I'm not saying MS is a saint, but neither is Sony. XBox Live never went down for a MONTH due to hackers owning their network and stealing consumer information. MS also never had to recall millions of laptop batteries because they were literally exploding! Neither corporation is good or evil, they just *are*. They should be judged on the merits of their actions, not on fanboy hyperbole.

Captcha: no stinkin badges

Doctor Proctor:
^snip

Agree about the platform bias/hate. I'm pretty impartial on the whole pointless console war thing. I've got products from all sides for different reasons, and in the end don't really care about the internet grudges so long as the product I'm using is good for what I bought it for.

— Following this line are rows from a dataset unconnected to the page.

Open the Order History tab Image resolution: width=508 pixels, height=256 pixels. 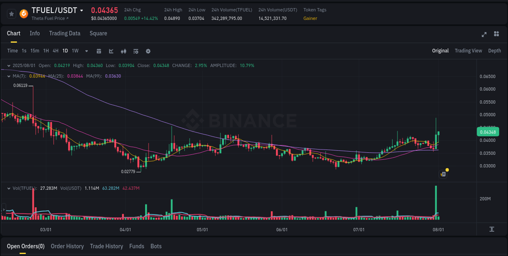(x=67, y=246)
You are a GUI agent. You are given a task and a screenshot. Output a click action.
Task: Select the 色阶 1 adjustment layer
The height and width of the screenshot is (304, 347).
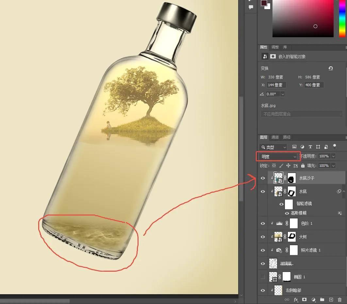point(306,224)
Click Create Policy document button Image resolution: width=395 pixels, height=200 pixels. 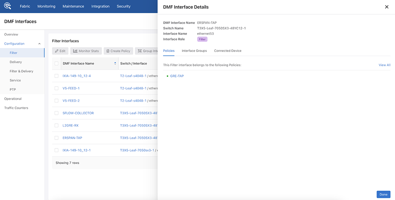(118, 51)
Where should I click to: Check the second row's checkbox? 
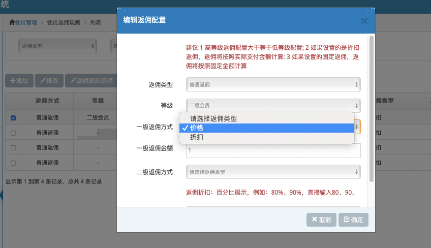click(x=13, y=133)
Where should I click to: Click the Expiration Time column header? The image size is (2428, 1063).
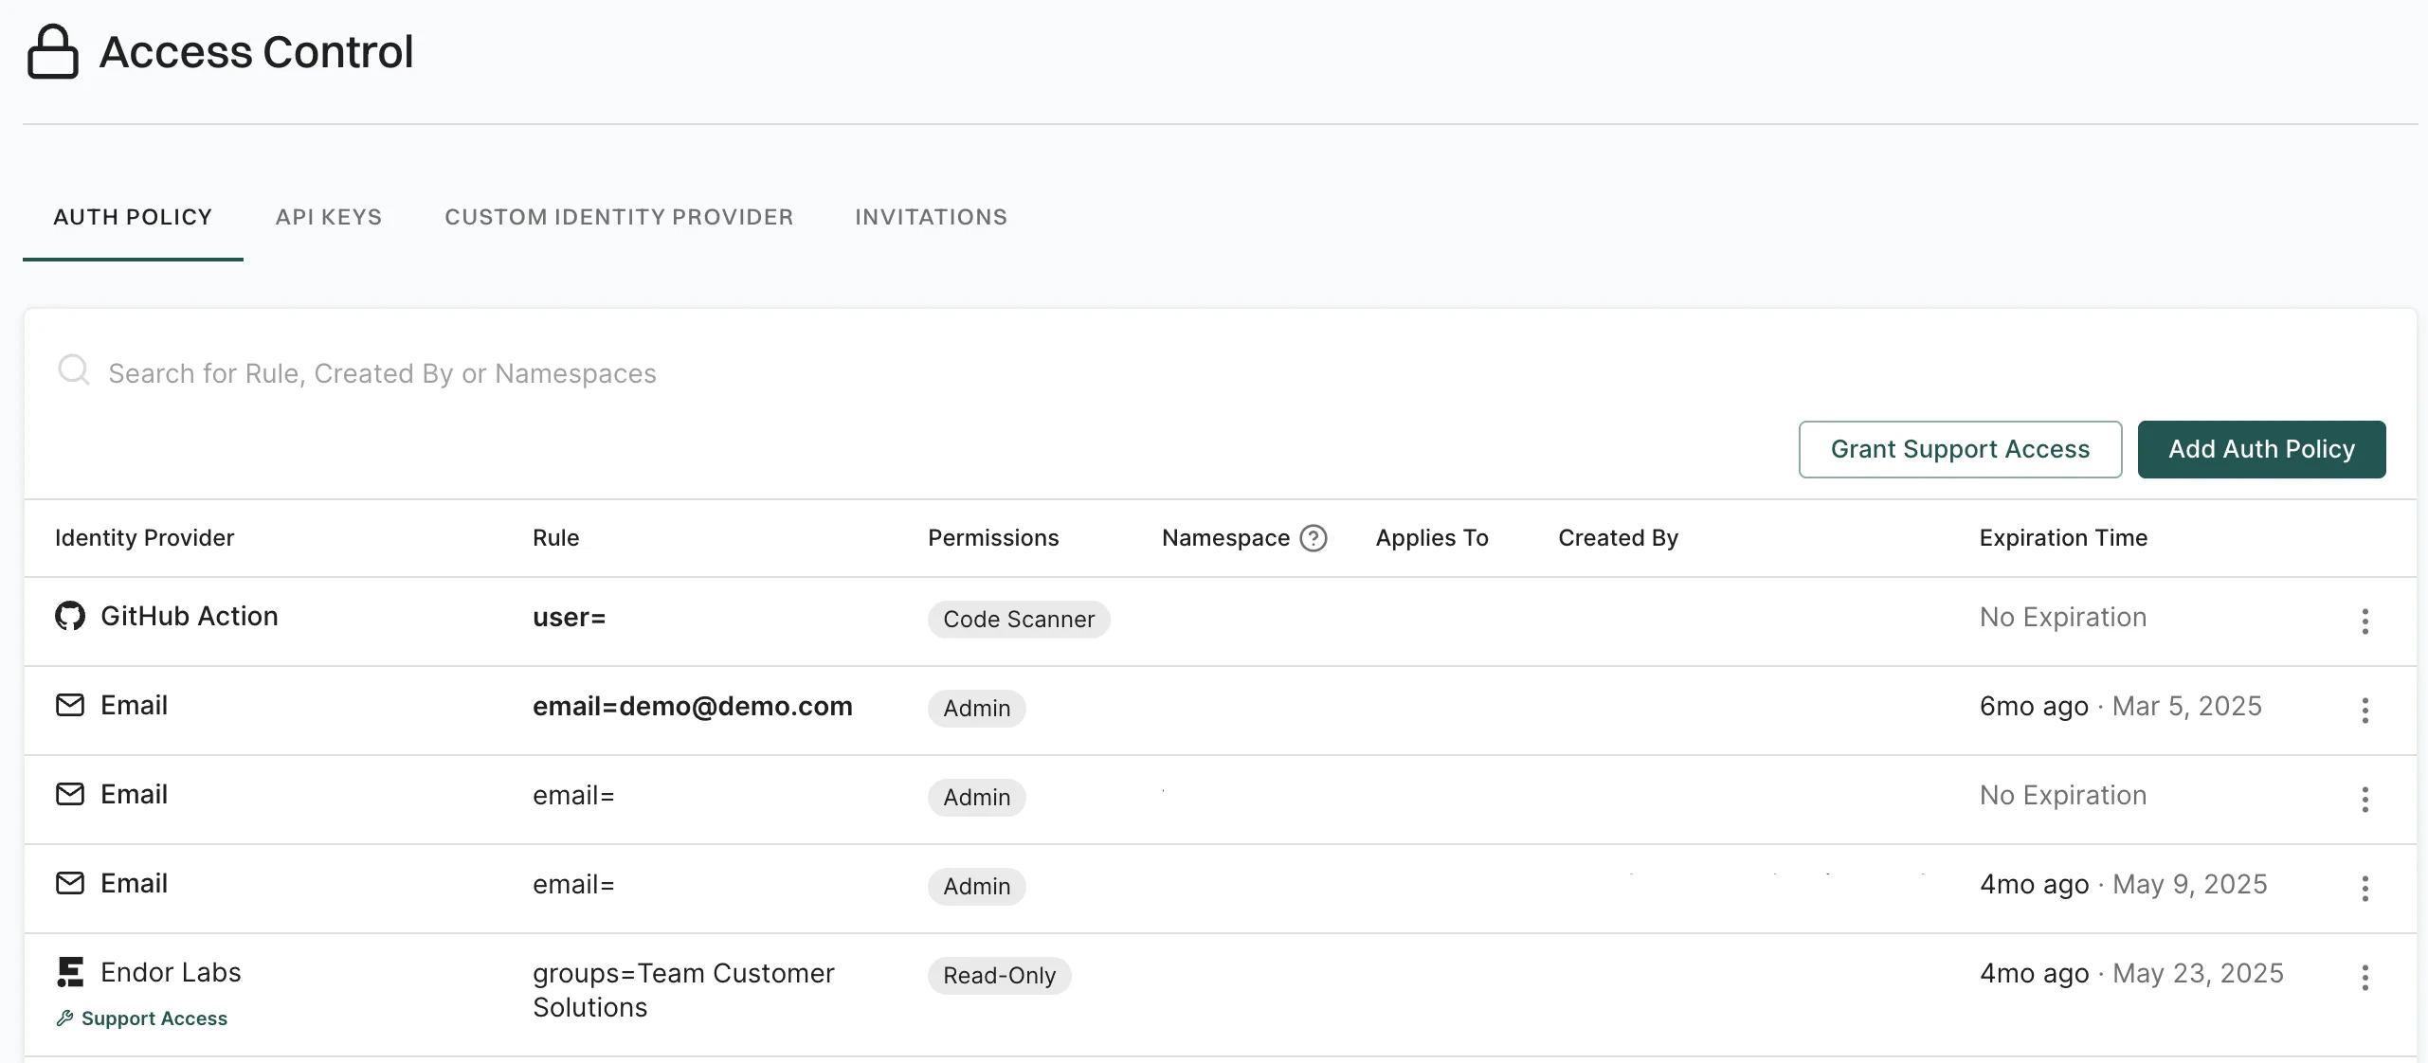pos(2063,538)
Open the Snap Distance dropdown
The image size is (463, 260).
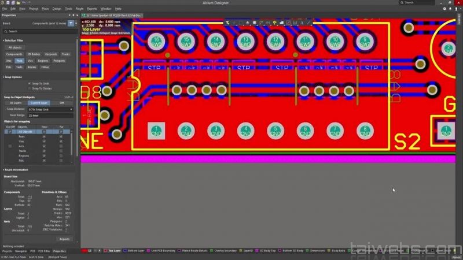51,109
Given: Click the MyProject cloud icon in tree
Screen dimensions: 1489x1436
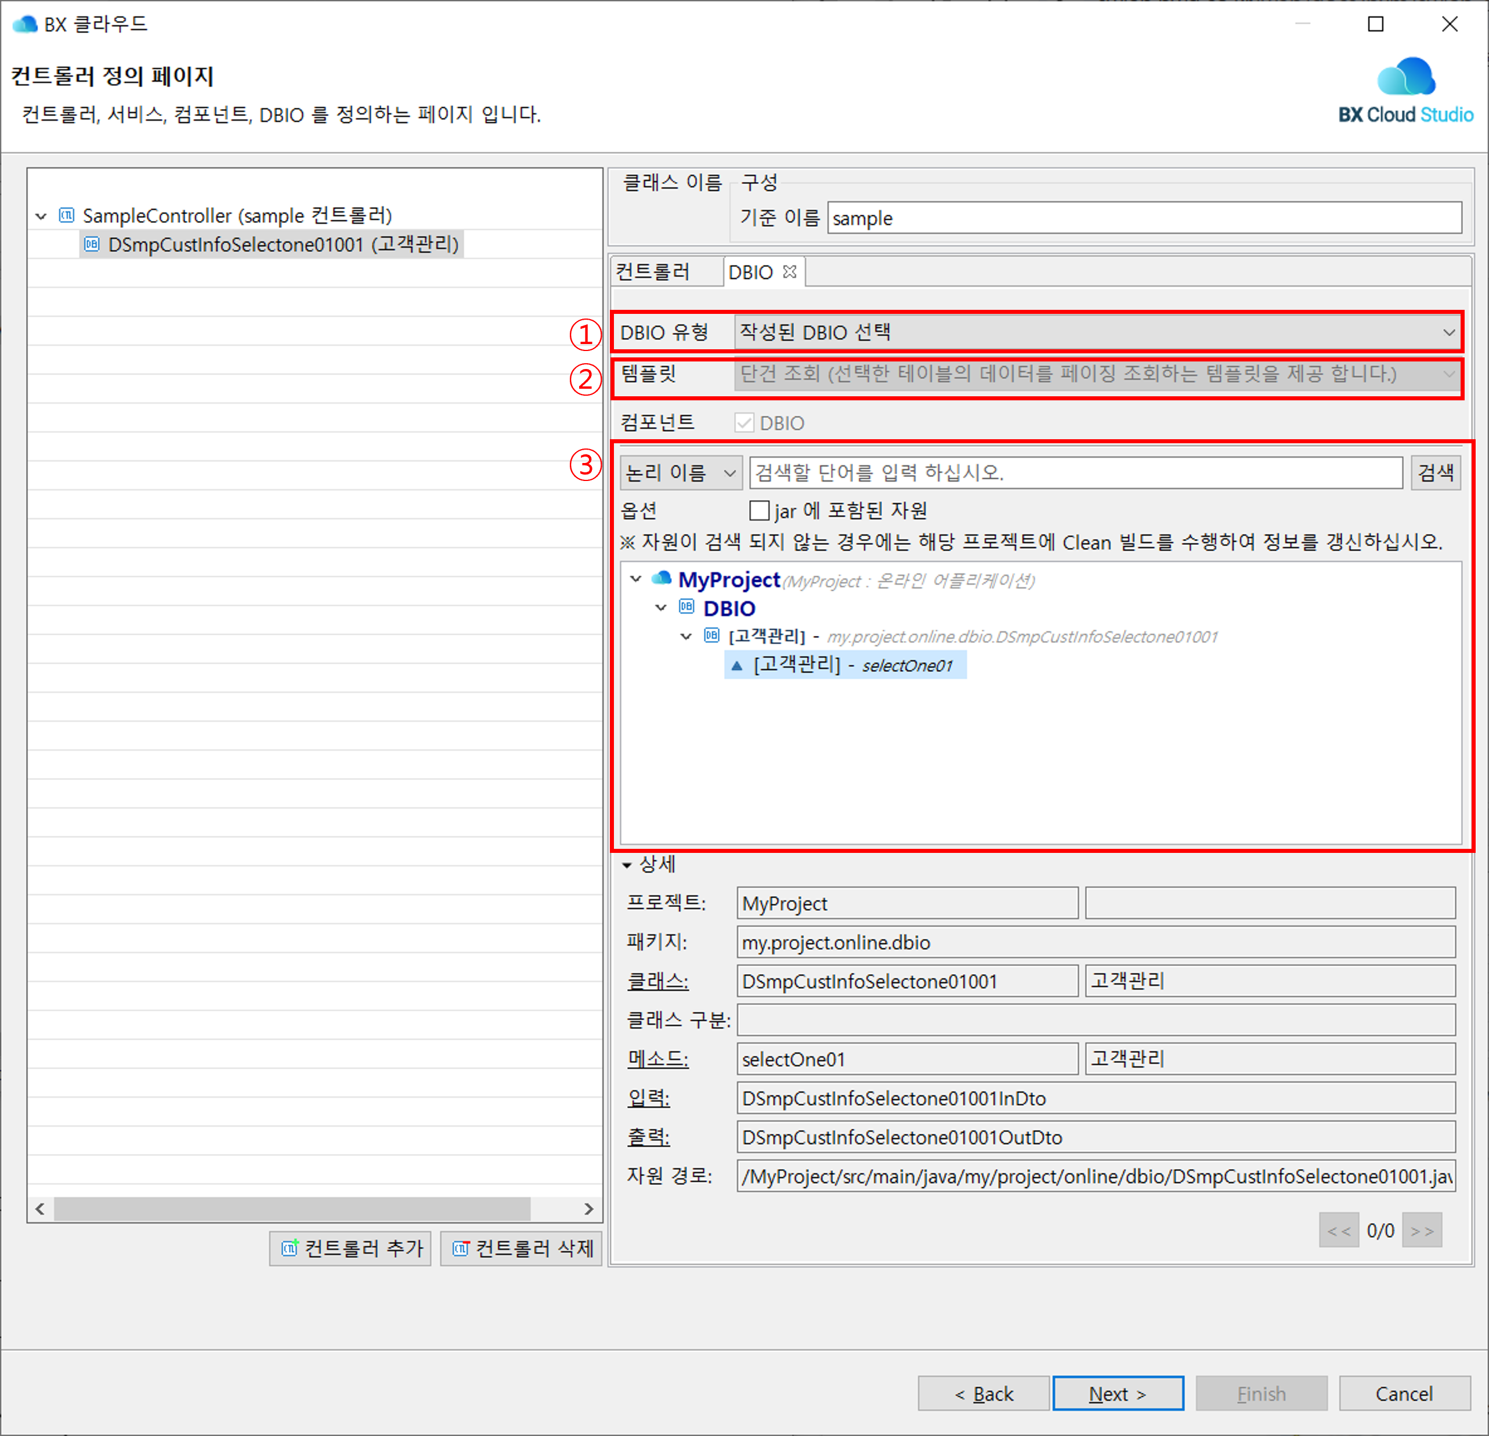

My point about RRoD was not trying to ignore the core reason (that of a poor soldering process during manufacturing of the original batches) but that Microsoft did a poor job on it's error codes. For all the failures mentioned above that I got *a* red ring of death (completely identical to the eye), even if it wasn't the "Official RRoD". I bought a refurbished console so the manufacturing problem had been solved. Unless you're going to tell me that all my RRoDs I got were somehow invalid I don't really see what you're getting at. An error was an error, and the Xbox didn't distinguish. It just happened to be that the largest/most common error was the motherboard shitting itself.